Handphoneku berbunyi

"hai sayang, apa kabar nak?. Maaf minggu ini ayah tidak bisa pulang, masih ada pekerjaan yang harus di selesaikan"

Diam, ayah tidak ada disini. Dia belum pulang.

Jumat, 01 November 2013

Panggil dia kupu-kupu

Panggil saja dia kupu-kupu
Siang dia mencari, malam dia coba memacari.
Bukan tanpa alasan atau kepuasan diri.
Tapi untuk perut-perut kosong anak-anaknya yang meminta nasi.

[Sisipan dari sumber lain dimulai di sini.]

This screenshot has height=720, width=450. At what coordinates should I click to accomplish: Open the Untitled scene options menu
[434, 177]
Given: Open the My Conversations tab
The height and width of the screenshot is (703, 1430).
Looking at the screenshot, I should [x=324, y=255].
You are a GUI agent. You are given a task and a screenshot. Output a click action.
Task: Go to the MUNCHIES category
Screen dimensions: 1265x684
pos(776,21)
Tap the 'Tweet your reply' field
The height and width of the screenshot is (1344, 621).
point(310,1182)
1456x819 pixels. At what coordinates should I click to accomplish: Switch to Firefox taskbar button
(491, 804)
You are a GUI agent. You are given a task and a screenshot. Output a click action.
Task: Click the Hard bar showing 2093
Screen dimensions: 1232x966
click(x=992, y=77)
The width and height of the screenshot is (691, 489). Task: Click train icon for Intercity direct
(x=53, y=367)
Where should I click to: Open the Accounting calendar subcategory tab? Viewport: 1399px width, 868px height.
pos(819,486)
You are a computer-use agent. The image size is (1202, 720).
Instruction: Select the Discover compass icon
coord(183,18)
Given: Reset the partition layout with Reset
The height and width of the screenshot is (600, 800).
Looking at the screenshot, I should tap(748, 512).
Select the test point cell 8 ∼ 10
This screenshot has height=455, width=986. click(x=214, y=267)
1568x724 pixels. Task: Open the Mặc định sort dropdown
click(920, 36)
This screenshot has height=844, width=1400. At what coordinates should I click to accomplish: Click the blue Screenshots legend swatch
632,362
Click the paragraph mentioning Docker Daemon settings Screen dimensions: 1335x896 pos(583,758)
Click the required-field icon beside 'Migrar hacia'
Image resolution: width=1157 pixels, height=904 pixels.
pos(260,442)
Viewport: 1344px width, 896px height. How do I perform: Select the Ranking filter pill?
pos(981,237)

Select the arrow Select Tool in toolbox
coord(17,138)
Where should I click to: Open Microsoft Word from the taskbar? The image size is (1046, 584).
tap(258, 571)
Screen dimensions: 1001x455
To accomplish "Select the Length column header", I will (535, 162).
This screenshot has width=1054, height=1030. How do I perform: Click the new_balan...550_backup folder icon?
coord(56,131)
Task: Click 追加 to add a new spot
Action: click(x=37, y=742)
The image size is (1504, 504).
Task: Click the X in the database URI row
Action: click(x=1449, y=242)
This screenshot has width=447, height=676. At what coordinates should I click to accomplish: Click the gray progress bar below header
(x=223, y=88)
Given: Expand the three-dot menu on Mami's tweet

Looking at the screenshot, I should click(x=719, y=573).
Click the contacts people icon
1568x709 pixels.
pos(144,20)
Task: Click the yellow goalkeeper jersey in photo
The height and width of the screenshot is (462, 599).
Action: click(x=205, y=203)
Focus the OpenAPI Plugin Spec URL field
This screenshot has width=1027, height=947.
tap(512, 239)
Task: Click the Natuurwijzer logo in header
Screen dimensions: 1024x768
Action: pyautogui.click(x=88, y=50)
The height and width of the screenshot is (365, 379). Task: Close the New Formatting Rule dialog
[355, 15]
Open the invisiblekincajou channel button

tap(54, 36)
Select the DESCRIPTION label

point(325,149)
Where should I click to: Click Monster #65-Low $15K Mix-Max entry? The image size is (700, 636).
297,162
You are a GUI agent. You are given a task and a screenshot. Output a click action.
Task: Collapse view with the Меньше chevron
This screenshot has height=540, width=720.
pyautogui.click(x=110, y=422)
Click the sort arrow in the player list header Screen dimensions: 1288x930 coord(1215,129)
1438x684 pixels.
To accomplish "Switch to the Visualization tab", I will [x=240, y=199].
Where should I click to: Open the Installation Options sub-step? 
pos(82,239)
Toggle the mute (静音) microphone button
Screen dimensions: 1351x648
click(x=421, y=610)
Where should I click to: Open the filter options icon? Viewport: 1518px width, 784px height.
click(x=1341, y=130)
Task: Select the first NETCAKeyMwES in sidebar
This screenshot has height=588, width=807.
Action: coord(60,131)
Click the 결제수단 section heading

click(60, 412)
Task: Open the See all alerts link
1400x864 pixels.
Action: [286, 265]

Panggil saja dia kupu-kupu
Lelah pun dia pasrah, tidak mengeluh dengan senyum bibir tanpa lesu.
Agar anak-anaknya bisa minum susu.

Panggil saja dia kupu-kupu
Tak jarang dia pulang membawa biru.
Bekas di dada, lengan atau bagian manapun.
Tak jarang!

Dia kupu-kupu, ya benar.
Apa? Kenapa? Jika ada pilihan dia pun tak mau begitu.
Dia kupu-kupu, ya benar.
Apa? Kenapa? Jika ada pilihan dia pun malu.
Dia kupu-kupu, ya benar
Apa? Kenapa? Jangan pandang dia seperti debu bakaran "asu"

Putar otakmu, putar otakku. Mereka manusia, mereka sama seperti kita. Ulurkan tanganmu, ulurkan tanganku.
Bantu mereka, bantu kupu-kupu.
Mereka punyak hak untuk hidup baru

Bumi Hujan

Dear kekasihku Bumi,

 kalau sebuah awan bisa berjalan beririgan dengan angin tanpa harus menimbulkan petir. Kenapa hujan harus hancur untuk menyetuh bumi?. Saat aku mencintai bumi, artinya aku membiarkan diriku hancur menghantamnya, pecah membelah dan menyerap di dalamnya, memberikan dia beribu tahun kehidupan baru dan menghabiskan hidupku dalam satu waktu tuk mencintainya.
 Aku bahagia menjadi hujan yang membasahi kekeringan tanah bumi ku, Aku bahagia menjadi hujan yang memberinya minum saat matahari mencakar-cakar tubuhnya, Aku bahagia menjadi hujan dan menghancurkan diriku hanya dalam satu waktu untuk mencintai bumi. Kamu bumiku!